Data provided:
--- START ---
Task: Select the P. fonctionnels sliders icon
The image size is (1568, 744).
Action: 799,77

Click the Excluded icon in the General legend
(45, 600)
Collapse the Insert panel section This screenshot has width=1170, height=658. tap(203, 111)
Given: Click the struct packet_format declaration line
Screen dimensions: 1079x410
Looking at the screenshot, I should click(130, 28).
--- END ---
--- START ---
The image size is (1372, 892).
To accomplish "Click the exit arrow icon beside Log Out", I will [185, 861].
--- END ---
Work to be completed: Where the data above reaches the line holding "The image size is (1568, 744).", begin printing, and stop after the line holding "Given: Click the". Each line must be reproduced exactly, with nothing else added.

Result for this task:
The image size is (1568, 744).
Action: 799,77

Click the Excluded icon in the General legend
(45, 600)
Collapse the Insert panel section This screenshot has width=1170, height=658. tap(203, 111)
Given: Click the struct packet_format declaration line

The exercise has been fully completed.